Threatened by: Hard-rock mining

Animals include: Grizzlies, sockeye salmon, chinook salmon, wolves, eagles, beluga whales, killer whales, harbor seals

  • The Kvichak and Nushagak rivers, both of which feed Bristol Bay, are home to the world’s largest sockeye salmon run and Alaska’s largest Chinook salmon run. Record sockeye salmon runs have exceeded 50 million fish annually.
  • Bristol Bay’s headwaters are sandwiched between two large national parks, Katmai and Lake Clark.
  • An unusual, little-studied population of freshwater harbor seals lives year-round at Lake Iliamna, Alaska’s largest freshwater lake, which drains into Bristol Bay via the Kvichak River. Only one other population of freshwater harbor seals is known, in northern Quebec, and has been classified as a unique subspecies. Salmon are a key part of the Lake Iliamna seals’ diet.

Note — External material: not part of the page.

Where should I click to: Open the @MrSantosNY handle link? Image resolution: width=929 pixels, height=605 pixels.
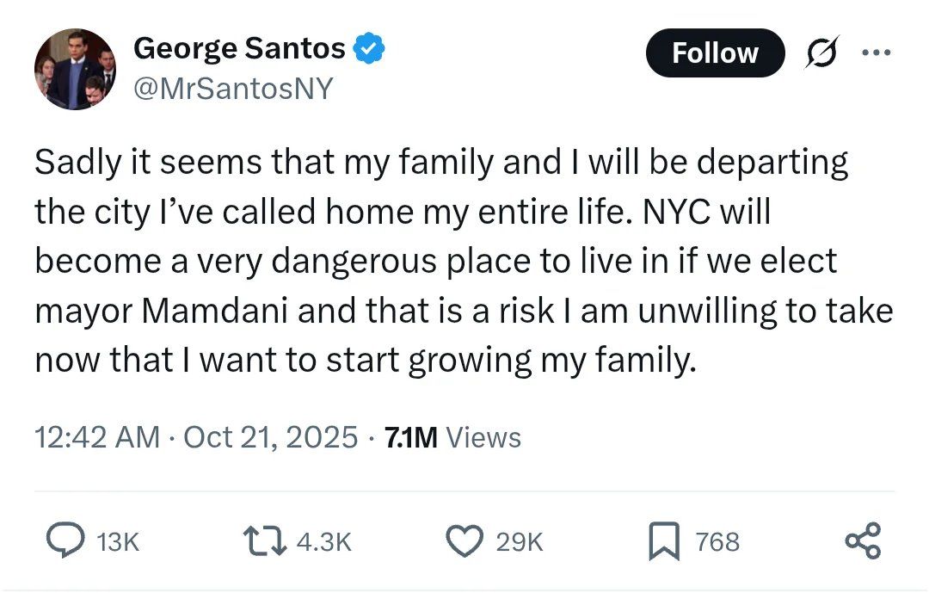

  • The Pebble mining project includes a proposed port in Cook Inlet, which could disrupt the endangered Cook Inlet beluga whales with chemical and noise pollution.
  • Bristol Bay's pristine wetlands, lagoons and the upper reaches of its watershed support millions of migratory waterfowl and terrestrial birds, including bald eagles, Steller's eiders, rock ptarmigans, Arctic terns, sandhill cranes, swans and emperor geese.
  • Eight Bristol Bay Native Corporations have formed an association called Nunumta Aulukestai (Caretakers of Our Land), which is opposed to mining in the area. Bristol Bay’s native peoples rely heavily on fishing, hunting, trapping and gathering to feed themselves and their families.
  • Bristol Bay’s commercial fisheries generate $300 million in revenue each year – that’s one-third of Alaska’s commercial fishing revenue. More than 75 percent of summer-time jobs are based on the area’s fish and wildlife.
  • Even minute increases of copper dust above natural levels in water (two to ten parts per billion) have been shown to damage the navigational ability of a salmon to return to its spawning stream.
  • One of the artificial lakes proposed to hold waste from Pebble Mine would cover 10 square miles.